Find every line in the records that holds the string "computer". Copy each one.

= TASK MATERIAL =
◆ ◆ ◆ ◆
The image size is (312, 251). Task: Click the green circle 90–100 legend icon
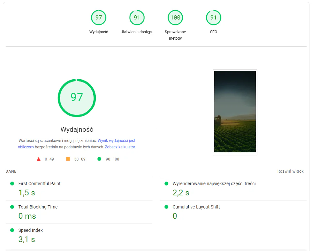(99, 159)
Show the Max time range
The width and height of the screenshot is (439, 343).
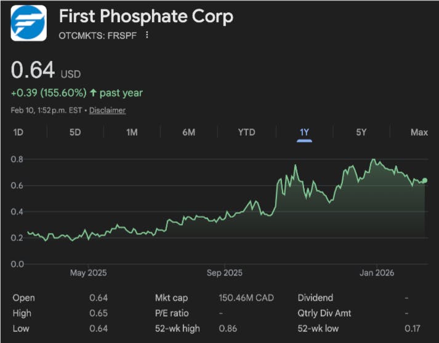coord(419,132)
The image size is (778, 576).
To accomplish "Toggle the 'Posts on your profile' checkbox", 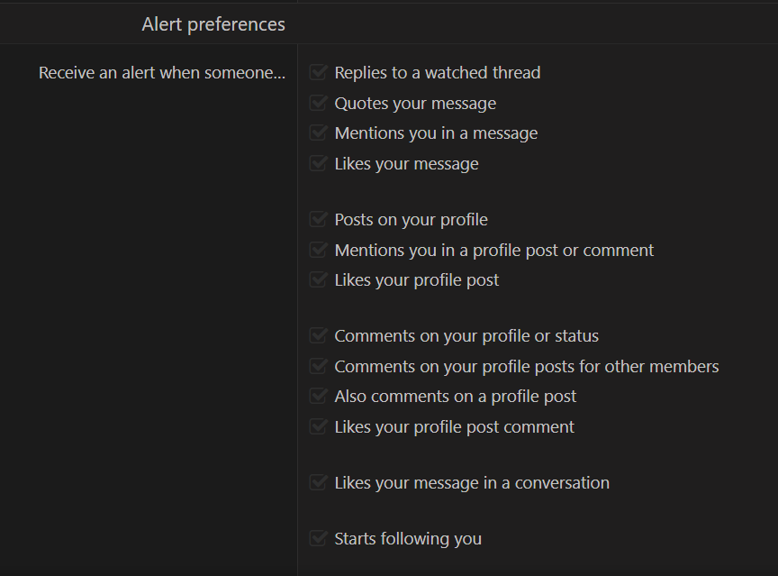I will pos(318,219).
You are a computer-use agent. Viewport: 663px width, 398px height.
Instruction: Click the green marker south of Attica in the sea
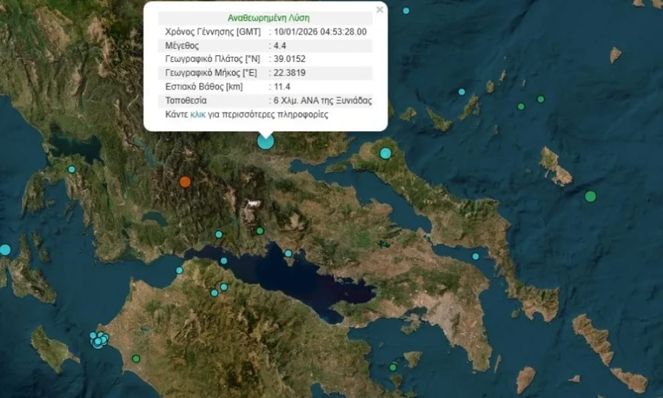[x=392, y=367]
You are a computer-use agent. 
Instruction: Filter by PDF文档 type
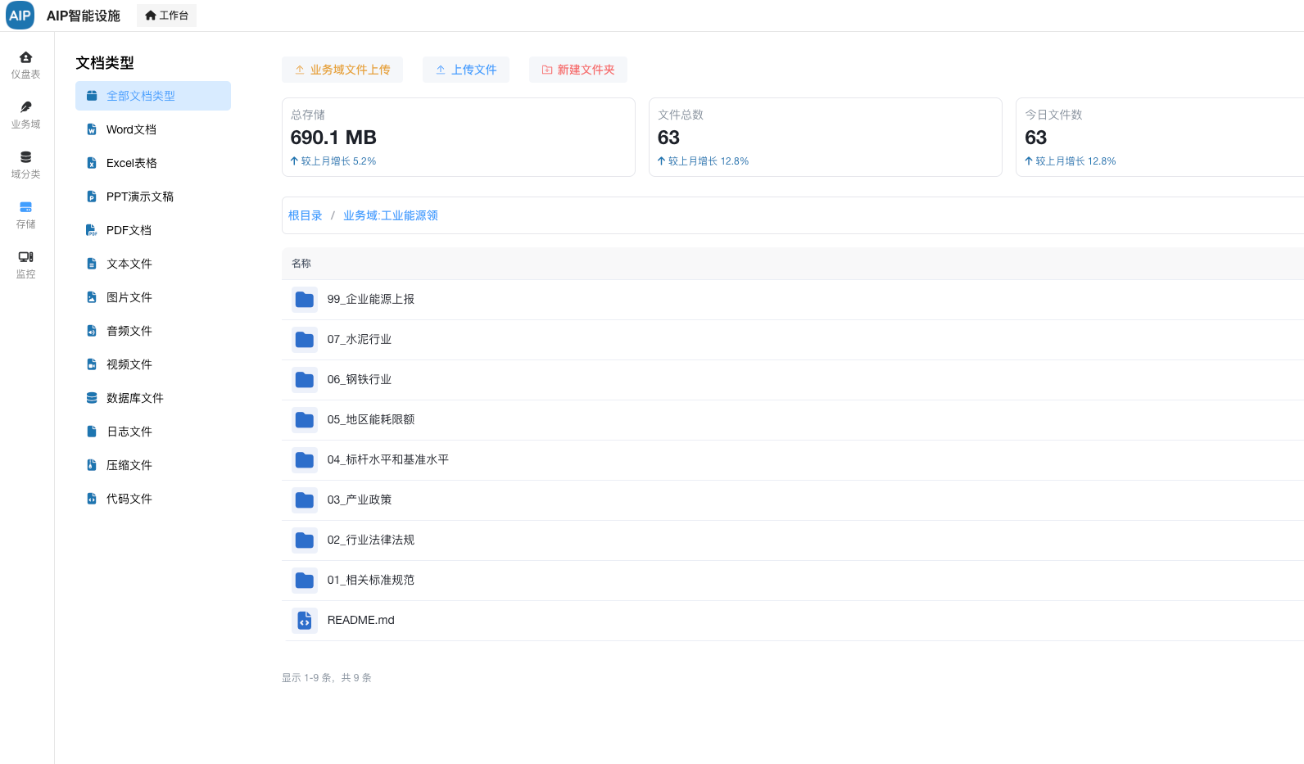click(x=129, y=230)
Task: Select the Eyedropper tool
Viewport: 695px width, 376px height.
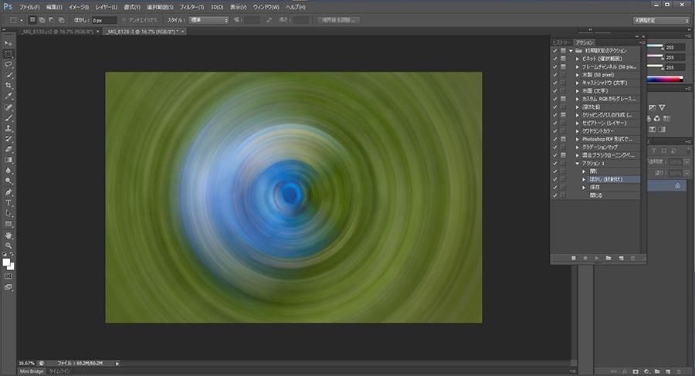Action: 8,97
◆ ◆ ◆ ◆
= OUTPUT =
You are a computer-use agent. Viewport: 663px width, 398px height.
You are a computer-use agent. 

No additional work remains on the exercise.